Discuss the advantages and disadvantages of financing capital expenditures through the use of internally generated cash. Cite cases where it is more effective and efficient to fund through internal funds and external funding sources; why would a financial manager choose one method over the other?

The major sources of financing capital expenditure are:
1) Debt
2) Equity
3) Preference shares
A firm's long-term success depends upon the firm's investments earning a sufficient rate of return. This sufficient or minimum rate of return necessary for a firm to succeed is called the cost of capital. The cost of capital can also be viewed as the minimum rate of return required keeping investors satisfied.
Thus the objective of the capital structure management is that mixture of debt and equity than minimizes its weighted average cost of capital (WACC). It has to optimally utilize the sources of finances which broadly are equity and Debt.

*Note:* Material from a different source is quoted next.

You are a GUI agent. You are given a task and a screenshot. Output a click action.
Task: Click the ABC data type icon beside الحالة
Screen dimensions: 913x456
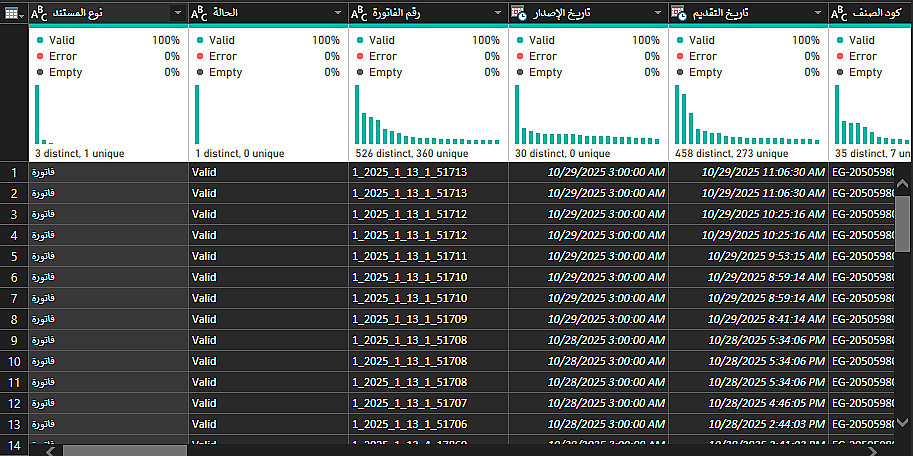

Let us discuss the pros and cons of using internally generated cash.

The benefits are:
1) There is no flotation cost involved unlike raising money through external funds.
2) This is the most easy and convenient way of raising resources
3) It does not involve the dilution of equity
4) Ownership is also not diluted unlike in case of external offer of equities
5) It does not involve increasing the financial risk unlike if the money raised through debt.
6) According to the pecking order theory the internal accruals are most preferred choice. Thus firms choose it according to the pecking-order hypothesis because of conservative mindset or out of some times compulsion in case of distressed firm.

The disadvantages are:
1) Using resources internally is costly as compared to the cost of debt and preferred securities
2) In short term it leads to reduction in return on equity.
3) It may lead to complacency in the management as its easy to raise and utilize. Thus this may lead to underutilization of resources.
4) Firm may not be able to dividend.

Cases where the external funds are chosen:
? When the firm is in rapid growth phase and cash reserve are not enough to fund the capital expenditure.
? When they want to leverage on the equity by raising the debt and thereby reducing the overall cost of capital.
? When the external markets are favorable
? When the firm has stable dividend policy

Cases where the internal funds are chosen:
? When the firm has enough cash reserve to utilize ...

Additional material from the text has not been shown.